Work instructions: Repeat, word for word, the lines of the items starting at the line that contains "Identify the location of item-description-line: 发动机所设计，提供澎湃动力。." and ending with the final line of the items.

[Records to use Boundary: Start]

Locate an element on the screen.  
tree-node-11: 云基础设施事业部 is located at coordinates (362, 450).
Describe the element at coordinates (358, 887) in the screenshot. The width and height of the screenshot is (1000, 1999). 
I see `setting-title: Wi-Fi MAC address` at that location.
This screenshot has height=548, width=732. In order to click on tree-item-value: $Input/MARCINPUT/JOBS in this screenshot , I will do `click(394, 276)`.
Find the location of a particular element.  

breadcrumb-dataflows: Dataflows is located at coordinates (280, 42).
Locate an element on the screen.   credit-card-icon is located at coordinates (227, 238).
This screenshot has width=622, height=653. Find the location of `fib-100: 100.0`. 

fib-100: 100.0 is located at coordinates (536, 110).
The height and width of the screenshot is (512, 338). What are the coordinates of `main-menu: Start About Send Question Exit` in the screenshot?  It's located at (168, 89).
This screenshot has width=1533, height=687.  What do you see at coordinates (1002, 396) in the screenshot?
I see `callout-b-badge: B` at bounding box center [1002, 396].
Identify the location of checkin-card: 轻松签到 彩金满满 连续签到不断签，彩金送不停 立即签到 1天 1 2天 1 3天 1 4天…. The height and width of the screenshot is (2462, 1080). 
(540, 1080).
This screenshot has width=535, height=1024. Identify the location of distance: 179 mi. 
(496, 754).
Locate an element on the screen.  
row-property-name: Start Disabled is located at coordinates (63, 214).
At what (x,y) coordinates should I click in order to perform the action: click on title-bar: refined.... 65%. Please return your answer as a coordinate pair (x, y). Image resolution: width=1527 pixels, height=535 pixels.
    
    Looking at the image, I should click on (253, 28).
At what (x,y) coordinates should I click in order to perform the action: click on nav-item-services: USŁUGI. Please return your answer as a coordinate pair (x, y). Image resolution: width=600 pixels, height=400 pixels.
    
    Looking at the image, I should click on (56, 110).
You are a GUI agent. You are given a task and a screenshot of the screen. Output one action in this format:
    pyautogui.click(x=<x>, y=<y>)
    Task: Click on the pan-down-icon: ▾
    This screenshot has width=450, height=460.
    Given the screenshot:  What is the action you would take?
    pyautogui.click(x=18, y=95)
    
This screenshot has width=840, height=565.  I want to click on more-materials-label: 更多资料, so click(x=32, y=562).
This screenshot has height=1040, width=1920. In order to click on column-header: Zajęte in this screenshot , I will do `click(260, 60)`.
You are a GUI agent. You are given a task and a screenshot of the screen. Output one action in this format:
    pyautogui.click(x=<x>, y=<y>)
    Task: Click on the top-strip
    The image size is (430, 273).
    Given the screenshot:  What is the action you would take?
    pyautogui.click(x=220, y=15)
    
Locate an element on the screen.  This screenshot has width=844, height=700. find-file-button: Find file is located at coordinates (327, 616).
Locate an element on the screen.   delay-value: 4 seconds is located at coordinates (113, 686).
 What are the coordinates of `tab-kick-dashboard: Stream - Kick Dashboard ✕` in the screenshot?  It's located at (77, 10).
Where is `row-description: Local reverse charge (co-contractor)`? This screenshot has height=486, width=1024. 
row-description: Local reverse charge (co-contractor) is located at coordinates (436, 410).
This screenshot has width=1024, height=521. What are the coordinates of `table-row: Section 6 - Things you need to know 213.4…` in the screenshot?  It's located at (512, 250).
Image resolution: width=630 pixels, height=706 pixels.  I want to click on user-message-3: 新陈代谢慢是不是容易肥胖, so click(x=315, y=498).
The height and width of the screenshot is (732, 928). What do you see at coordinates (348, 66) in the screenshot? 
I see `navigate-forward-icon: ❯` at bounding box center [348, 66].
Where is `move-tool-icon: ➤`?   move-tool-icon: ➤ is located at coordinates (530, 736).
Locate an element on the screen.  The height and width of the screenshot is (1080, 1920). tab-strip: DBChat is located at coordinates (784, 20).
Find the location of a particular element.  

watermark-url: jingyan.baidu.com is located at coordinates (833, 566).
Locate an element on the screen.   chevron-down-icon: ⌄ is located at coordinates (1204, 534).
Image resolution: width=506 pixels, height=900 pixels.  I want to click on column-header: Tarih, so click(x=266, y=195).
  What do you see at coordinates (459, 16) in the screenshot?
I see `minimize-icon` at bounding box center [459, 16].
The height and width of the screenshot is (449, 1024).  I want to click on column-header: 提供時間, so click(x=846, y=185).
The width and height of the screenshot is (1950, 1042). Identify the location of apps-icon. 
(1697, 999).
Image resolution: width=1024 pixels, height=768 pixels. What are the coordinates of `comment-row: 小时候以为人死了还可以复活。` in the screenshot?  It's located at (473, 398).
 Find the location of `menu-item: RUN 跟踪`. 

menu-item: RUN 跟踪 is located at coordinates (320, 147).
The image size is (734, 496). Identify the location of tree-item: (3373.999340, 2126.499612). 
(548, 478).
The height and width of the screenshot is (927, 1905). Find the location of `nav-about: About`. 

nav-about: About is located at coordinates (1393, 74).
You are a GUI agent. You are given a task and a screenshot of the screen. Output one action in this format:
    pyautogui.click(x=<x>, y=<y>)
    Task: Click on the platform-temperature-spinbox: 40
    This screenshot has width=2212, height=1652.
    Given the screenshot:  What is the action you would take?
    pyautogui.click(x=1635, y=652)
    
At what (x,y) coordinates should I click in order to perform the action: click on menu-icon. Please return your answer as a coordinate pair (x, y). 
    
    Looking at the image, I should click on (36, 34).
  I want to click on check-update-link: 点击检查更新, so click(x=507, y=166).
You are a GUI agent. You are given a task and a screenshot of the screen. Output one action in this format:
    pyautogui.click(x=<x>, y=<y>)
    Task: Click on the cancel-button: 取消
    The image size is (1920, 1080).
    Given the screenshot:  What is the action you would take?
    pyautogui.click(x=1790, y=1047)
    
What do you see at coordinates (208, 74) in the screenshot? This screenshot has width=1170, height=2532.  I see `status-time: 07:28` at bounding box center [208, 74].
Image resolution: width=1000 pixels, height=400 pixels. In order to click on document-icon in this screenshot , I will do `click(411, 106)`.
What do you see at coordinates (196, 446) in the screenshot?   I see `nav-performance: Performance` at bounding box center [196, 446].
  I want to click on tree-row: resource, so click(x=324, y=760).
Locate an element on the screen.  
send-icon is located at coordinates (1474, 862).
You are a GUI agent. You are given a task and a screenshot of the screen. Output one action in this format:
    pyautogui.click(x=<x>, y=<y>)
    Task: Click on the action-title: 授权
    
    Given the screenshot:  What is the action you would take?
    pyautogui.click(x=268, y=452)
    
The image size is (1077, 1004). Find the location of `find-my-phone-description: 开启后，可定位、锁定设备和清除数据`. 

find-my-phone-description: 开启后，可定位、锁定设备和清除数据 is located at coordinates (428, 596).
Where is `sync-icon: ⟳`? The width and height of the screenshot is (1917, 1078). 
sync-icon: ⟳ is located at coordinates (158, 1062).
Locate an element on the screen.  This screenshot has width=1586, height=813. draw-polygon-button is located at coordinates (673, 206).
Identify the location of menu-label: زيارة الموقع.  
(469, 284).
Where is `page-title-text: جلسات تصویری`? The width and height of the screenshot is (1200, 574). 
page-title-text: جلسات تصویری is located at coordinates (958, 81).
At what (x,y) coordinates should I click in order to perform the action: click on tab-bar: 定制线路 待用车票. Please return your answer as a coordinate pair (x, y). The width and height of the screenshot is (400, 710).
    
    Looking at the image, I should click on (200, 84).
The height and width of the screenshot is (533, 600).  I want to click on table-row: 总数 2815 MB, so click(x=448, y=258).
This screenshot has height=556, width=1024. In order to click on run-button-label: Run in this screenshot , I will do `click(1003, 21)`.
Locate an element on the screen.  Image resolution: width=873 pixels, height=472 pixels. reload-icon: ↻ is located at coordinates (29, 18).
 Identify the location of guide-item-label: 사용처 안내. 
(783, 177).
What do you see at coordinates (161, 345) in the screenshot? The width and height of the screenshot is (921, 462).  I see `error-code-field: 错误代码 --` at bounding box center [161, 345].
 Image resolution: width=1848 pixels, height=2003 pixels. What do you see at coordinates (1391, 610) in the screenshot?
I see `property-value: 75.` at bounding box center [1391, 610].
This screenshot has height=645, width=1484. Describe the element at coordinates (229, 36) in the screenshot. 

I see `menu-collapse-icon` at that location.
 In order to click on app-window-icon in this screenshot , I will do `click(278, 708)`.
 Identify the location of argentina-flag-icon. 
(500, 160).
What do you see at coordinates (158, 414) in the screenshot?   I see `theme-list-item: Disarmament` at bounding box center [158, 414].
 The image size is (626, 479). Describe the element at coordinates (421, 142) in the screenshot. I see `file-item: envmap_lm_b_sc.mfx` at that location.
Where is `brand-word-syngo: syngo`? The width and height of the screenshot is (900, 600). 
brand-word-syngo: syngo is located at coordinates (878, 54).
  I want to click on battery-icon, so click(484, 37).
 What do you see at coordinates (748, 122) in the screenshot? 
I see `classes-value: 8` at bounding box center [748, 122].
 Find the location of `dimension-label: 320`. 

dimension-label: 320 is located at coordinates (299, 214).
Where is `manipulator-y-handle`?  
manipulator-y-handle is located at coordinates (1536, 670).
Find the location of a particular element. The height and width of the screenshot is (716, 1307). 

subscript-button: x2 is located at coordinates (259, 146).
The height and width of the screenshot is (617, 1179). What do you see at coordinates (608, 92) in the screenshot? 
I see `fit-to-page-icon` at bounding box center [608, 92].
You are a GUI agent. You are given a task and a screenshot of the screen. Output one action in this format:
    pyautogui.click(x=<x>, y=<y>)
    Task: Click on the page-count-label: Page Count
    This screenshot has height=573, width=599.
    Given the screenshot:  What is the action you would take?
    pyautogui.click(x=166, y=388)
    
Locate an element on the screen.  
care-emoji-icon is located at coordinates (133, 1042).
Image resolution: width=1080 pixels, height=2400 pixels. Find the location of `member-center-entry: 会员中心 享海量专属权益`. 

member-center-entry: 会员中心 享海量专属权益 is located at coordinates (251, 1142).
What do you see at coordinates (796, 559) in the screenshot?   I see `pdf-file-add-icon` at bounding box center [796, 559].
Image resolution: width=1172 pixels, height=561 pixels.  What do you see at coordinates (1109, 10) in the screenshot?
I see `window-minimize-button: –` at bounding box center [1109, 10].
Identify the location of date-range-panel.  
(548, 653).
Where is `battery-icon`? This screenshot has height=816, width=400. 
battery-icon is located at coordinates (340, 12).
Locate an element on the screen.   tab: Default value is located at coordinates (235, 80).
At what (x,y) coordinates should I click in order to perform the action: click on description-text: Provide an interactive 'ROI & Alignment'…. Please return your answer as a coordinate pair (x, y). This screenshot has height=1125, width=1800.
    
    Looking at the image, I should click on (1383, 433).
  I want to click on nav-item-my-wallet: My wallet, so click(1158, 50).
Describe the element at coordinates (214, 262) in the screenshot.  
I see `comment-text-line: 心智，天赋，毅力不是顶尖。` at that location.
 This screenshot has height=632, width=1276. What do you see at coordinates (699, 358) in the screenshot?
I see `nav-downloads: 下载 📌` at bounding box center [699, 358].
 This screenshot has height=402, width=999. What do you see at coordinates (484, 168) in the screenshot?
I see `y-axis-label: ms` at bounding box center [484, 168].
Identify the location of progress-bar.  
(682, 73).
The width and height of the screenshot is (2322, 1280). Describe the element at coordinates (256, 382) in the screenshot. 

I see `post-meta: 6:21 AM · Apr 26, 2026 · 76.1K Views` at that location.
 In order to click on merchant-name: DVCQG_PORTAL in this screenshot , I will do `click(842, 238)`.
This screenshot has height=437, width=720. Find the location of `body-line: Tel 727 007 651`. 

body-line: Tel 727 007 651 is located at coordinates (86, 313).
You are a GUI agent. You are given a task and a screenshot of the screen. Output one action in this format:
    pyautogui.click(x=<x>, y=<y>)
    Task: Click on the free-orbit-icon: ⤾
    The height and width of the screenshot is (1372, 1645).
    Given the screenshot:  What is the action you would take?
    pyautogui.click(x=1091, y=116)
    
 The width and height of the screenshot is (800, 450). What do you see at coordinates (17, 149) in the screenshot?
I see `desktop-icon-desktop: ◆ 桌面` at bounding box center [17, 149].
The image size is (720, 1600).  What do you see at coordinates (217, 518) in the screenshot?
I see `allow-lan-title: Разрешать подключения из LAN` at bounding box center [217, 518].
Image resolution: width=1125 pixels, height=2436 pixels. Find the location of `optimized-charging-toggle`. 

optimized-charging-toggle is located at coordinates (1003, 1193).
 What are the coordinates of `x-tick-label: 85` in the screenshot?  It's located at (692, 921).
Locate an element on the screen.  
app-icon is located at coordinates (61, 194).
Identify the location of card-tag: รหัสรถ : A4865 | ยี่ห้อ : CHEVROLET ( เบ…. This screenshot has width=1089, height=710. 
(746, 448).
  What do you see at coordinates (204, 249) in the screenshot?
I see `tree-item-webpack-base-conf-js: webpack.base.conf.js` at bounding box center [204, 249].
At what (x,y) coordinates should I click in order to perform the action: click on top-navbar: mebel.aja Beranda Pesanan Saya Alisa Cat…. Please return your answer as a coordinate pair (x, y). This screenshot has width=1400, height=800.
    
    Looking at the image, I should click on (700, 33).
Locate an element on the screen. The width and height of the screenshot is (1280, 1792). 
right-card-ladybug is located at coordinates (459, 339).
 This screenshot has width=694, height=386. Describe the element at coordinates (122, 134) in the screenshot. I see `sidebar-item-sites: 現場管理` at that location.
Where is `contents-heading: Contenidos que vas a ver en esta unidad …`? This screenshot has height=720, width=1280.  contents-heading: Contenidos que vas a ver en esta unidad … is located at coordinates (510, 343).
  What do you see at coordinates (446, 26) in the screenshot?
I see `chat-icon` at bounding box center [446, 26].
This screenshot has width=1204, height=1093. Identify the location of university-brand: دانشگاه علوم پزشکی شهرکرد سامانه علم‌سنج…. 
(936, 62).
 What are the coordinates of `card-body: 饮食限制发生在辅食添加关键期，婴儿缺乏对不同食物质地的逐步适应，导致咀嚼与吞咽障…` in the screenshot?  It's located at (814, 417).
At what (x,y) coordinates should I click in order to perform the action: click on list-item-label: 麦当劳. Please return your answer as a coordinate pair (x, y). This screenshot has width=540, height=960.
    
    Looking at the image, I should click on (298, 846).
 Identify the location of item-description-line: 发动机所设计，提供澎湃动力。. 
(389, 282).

[Records to use Boundary: End]

Answer to the exercise:
 Identify the location of item-description-line: 发动机所设计，提供澎湃动力。. 
(389, 282).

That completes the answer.